Ma rimane il dubbio che una legge "migliore" possa rendere più libera la scelta delle donne: in Inghilterra, per esempio, non esistono particolari proibizioni per l'inseminazione artificiale; teoricamente tutte le donne vi potrebbero accedere, ma i fondi ad essa destinati sono talmente esigui che rimane una scelta possibile solo per le "più adatte", secondo la legislazione cioè coloro che possono fornire un futuro migliore al figlio (che tradotto significa le donne con una famiglia "normale"). La medicina ancora una volta si rivela quindi al servizio del denaro, ed ancora una volta una legge diventa un punto discriminante tra chi potrà permettersi di espatriare per realizzare il suo desiderio di maternità e chi dovrà restare nel suo paese, sottoponendosi a tecniche sempre più invasive e poco efficaci (non sono ancora riusciti ad inventare una legge che renda lo sperma del marito o il proprio ovocita più fertile, o che costruisca un utero a chi ne è sprovvista") In un campo così particolare come i sentimenti ed i desideri nessuno dovrebbe permettersi di giudicare e tanto meno legiferare e la più ampia libertà è l'unica via praticabile.

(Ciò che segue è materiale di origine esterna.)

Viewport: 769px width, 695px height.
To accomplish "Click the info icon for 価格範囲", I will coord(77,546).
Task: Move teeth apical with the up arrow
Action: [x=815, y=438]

L'imposizione per legge di un'etica decisa dai legislatori sui corpi e sui pensieri delle donne ha l'unico fine di ricacciarle ancora una volta in braccio alla famiglia.

Un bambino ha bisogno di affetto per crescere felice, ma non ci sarà mai una legge che potrà garantire che solo madre e padre biologici potranno farlo. La maternità è soprattutto una scelta, non solo un legame di DNA. Fino a non molto tempo fa era pratica comune il "baliatico" che garantiva ai bambini di essere allevati con cura ed affetto in famiglie diverse da quella biologica e nessuno considerava ciò uno scandalo perché non indeboliva il valore della famiglia. Ora che nuovi modelli sociali mettono in discussione quel ruolo si cerca di intervenire con leggi che regolino i rapporti sociali.

La legge sarà dunque discussa in senato il 9 marzo. Il movimento delle donne ha già programmato manifestazioni di protesta per quella data.

Difficile prevedere se sarà un iter blindato e veloce o se si impantanerà nel mare degli emendamenti proposti. In entrambi i casi la lobby medica ne trarrà vantaggio.

E pur affermando il diritto di ogni donna a scegliere da sola cosa fare della propria vita e del proprio corpo, se scegliere di avere un figlio proprio o no, mi spaventa il potere che viene demandato ai medici affidando loro la possibilità di intervenire per garantire una vita sempre più "medicalizzata", dove (a patto di averne le possibilità economiche) tutto viene reso possibile. E talvolta mi scopro a pensare che forse il desiderio di maternità non è sempre una libera scelta, ma un percorso forzato imposto dalla cultura dominante per convincerci che l'unico modo per essere importanti è lasciare al futuro una nostra eredità biologica.

Ma io credo che l'eredità che possiamo lasciare dietro di noi non sono solo i nostri figli, ma soprattutto i legami e le relazioni importanti e fautrici di cambiamento sociale che siamo riuscite a costruire.